Earlier this year, Virginia Inspector General Michael F.A. Morehart’s office issued a report noting that Terry Kilgore voted on a project at a 2013 commission meeting involving the Scott County Economic Development Authority. The report said that while the vote did not violate the state’s conflict of interest laws, it recommended commissioners to “take significant care to avoid even the appearance of a conflict of interest” to maintain integrity and accountability.

James Madison University ethics law expert and political scientist Robert Roberts said commission members should, at a minimum, recuse themselves from votes involving family members.

“It just looks terrible,” Roberts said.

Kilgore disagreed and said he has taken steps to make sure he’s in compliance with state law.

Earlier this year, he asked former state Attorney General Ken Cuccinelli, a Republican, to weigh in on whether commissioners could vote on grants to organizations represented by a firm that employed a sibling.

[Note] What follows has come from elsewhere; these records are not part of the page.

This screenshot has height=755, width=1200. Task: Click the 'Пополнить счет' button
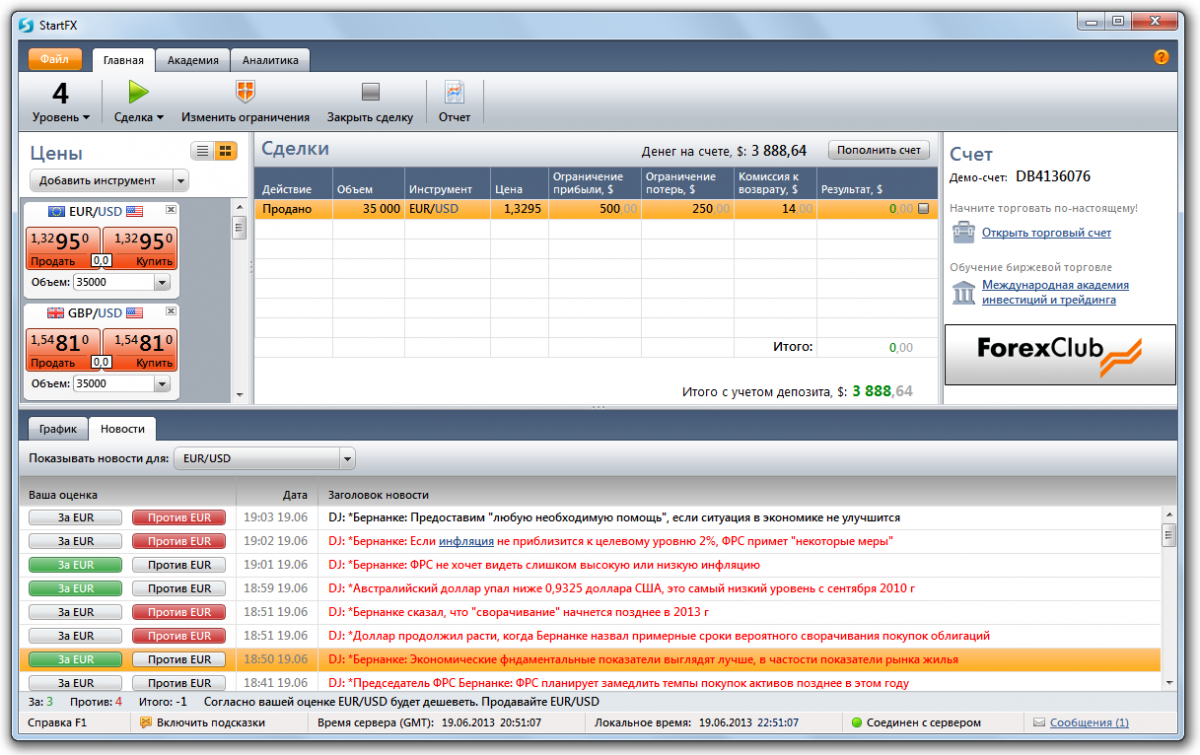[878, 150]

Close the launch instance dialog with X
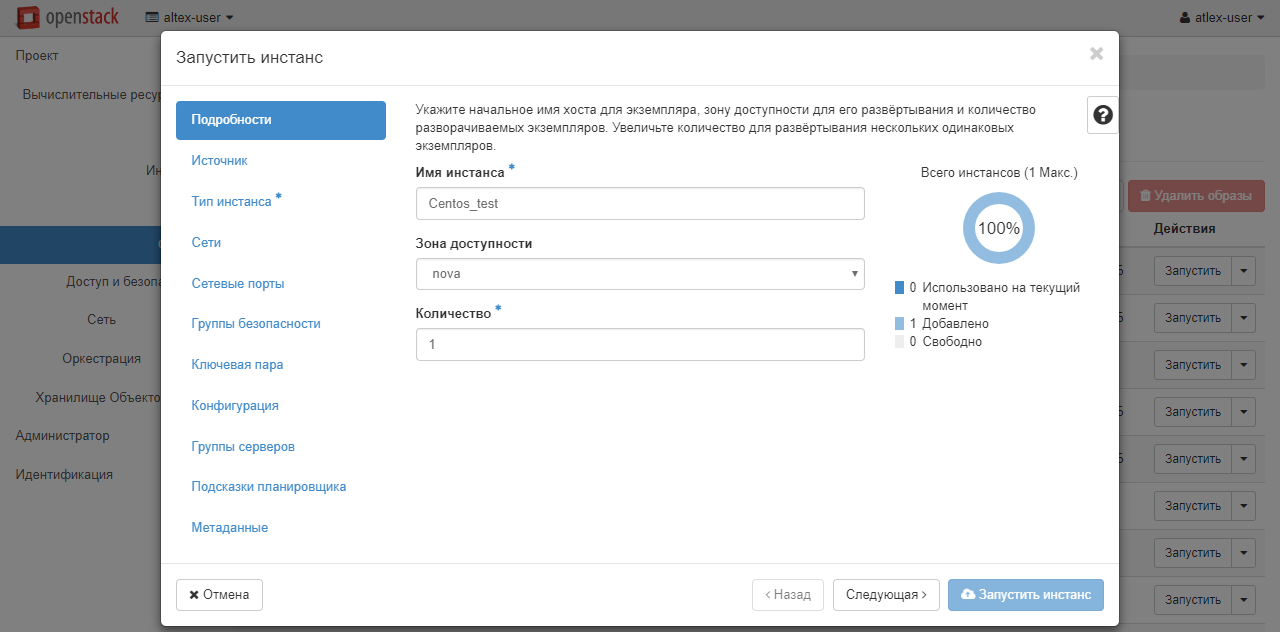pyautogui.click(x=1096, y=54)
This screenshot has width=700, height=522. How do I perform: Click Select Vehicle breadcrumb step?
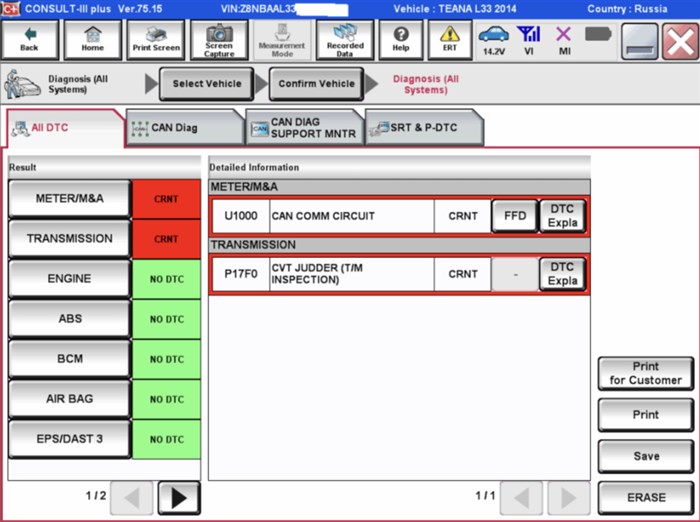pyautogui.click(x=207, y=84)
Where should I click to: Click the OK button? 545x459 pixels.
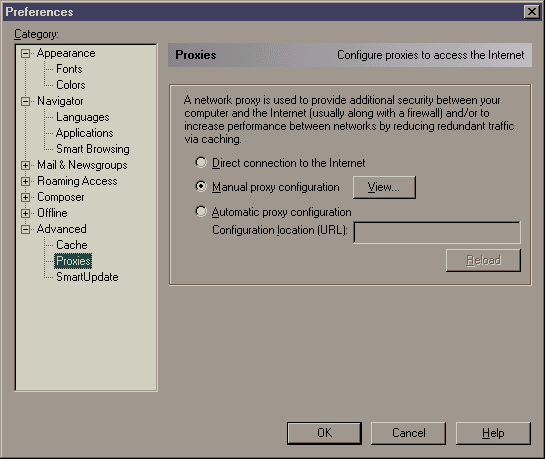pyautogui.click(x=324, y=433)
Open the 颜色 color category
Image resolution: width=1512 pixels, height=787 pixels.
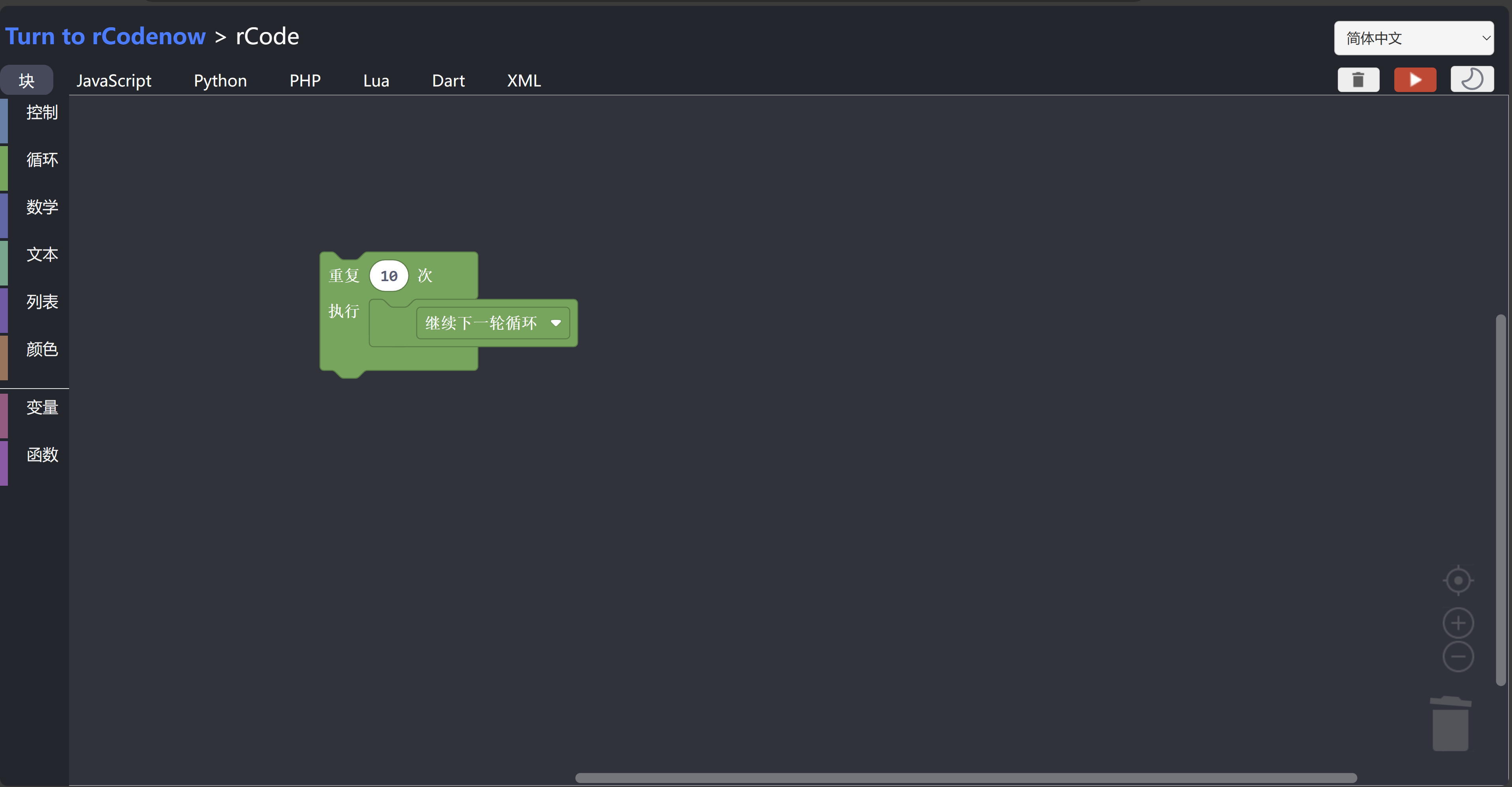click(x=42, y=349)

Jerry Kilgore, Terry’s twin brother, is a lobbyist who was hired by the businessman at the center of the corruption trial of former Gov. Bob McDonnell to help secure tobacco commission grants. No grants were ever awarded, and the Kilgores have not been accused of any wrongdoing in the McDonnell case. Jerry Kilgore is a former Virginia attorney general and was the Republican nominee for governor in 2005.

Cuccinelli’s opinion said commissioners could vote on grants involving siblings as long as they did not live with one another and they were not “financially dependent upon one another.” The opinion did not mention grants involving a commissioner’s parent.

The commission has long been under scrutiny. A former commissioner stole $4 million from the commission and is serving a 10-year prison sentence.

Kilgore declined to comment on the FBI investigation. His attorney has said Kilgore hasn’t done anything wrong.